Food Shopping in Shanghai

During my ten-day stay in Shanghai, we ate street food. But we also shopped at Carre Four, a French-based mega grocery store in Pudong. From a distance, the shelves seem familiar. Close up, the cultural differences become apparent. The variety of food is mindboggling, the labels are in Chinese, the clerks do not speak English, and often the food is live.

Fresh seafood...

...including live eels

...and live turtles. Poor dears. In the meat section one can hear the steady chop chop chop of meat cleavers separating fresh beef from bone.

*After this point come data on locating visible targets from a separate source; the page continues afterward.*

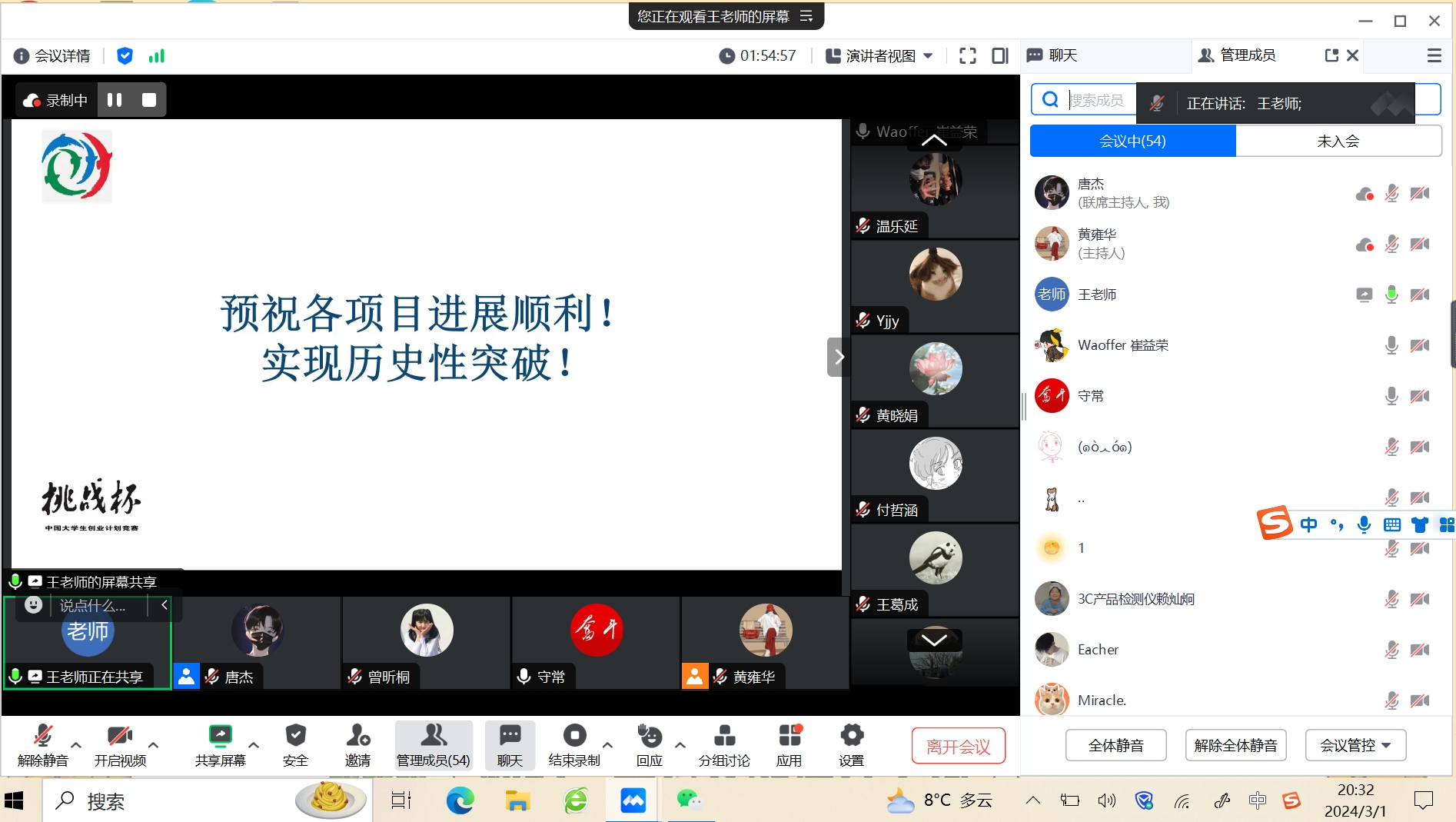The width and height of the screenshot is (1456, 822).
Task: Open the Security (安全) shield icon
Action: (x=295, y=737)
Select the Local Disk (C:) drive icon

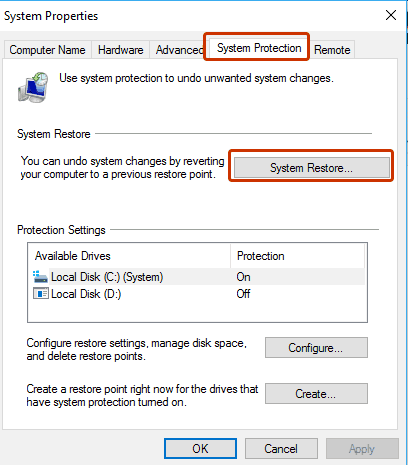click(40, 277)
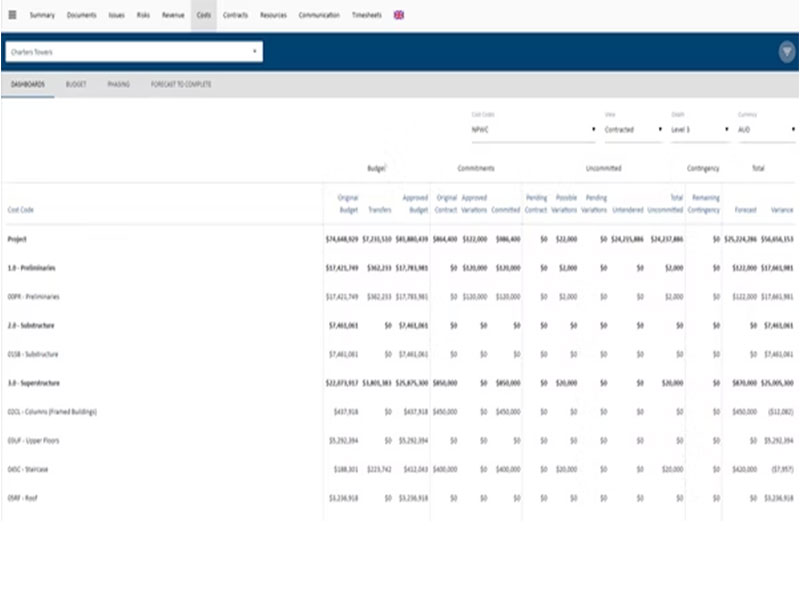Go to the Summary menu item
The height and width of the screenshot is (600, 800).
point(42,16)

A sampling of noodles and rice. One container that fed five adults and two children cost the equivalent of U.S. $1.50.

Take away food. This is a Chinese "salad bar". You pick out the ingredients and ladle them onto a tray. Then you visit a clerk, who mixes your choices to your specification with oils, sauces, spices, and other condiments. This section is packed with well-to-do Chinese on Saturdays and Sundays.

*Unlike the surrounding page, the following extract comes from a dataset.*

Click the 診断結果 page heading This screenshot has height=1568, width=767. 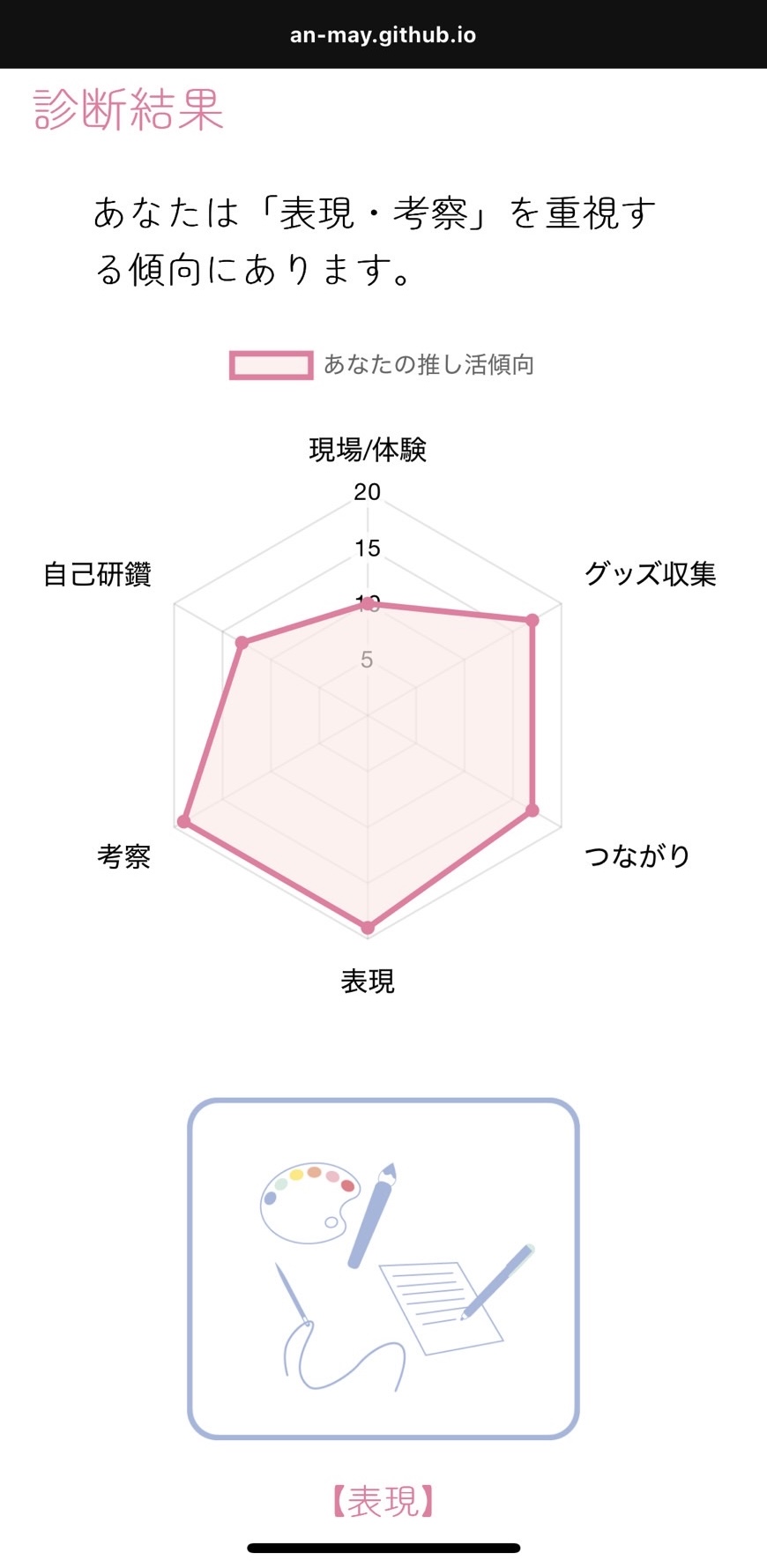129,110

More choices from the "salad bar."

Chewing gum aisle. The candy and chips aisles are even more extensive.

A variety of meat- or vegetable-filled dumplings, all freshly made.

And enormous amounts of fresh and dried fruit and vegetables. People are standing in line (if you look closely) for fresh eggs, which had just arrived that morning.

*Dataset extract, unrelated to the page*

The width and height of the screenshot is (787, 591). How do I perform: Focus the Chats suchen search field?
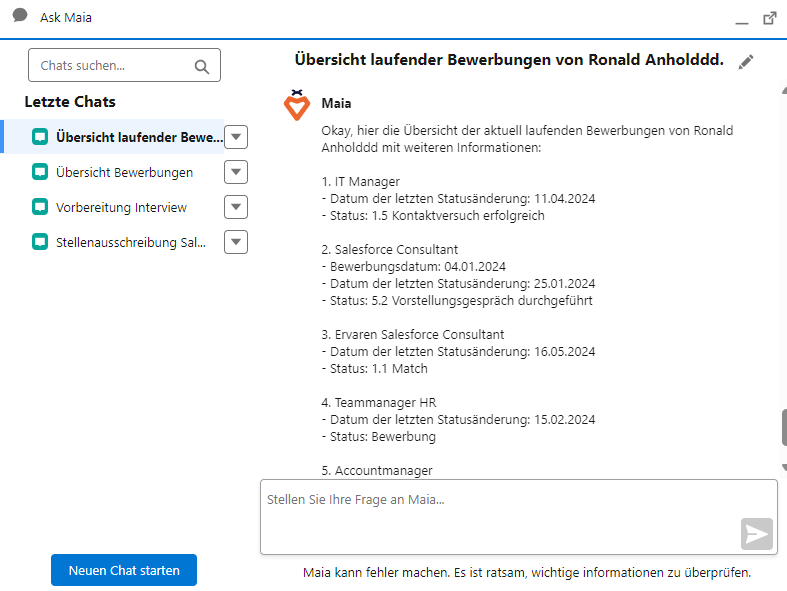[110, 66]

Prices were amazingly different from what I expected. California wines were more expensive than French wines, and Great Wall wines cost only $3/bottle.


Chocolate chips were prohibitive at $8/bag, but kroepoek (shrimp wafers common to the Philippines or Indonesia) cost only 30 cents per bag of approximately 60 precooked chips. I found American foods in the imports aisle, and spicy condiments, such as sambal, for 1/10 the price I am accustomed to paying.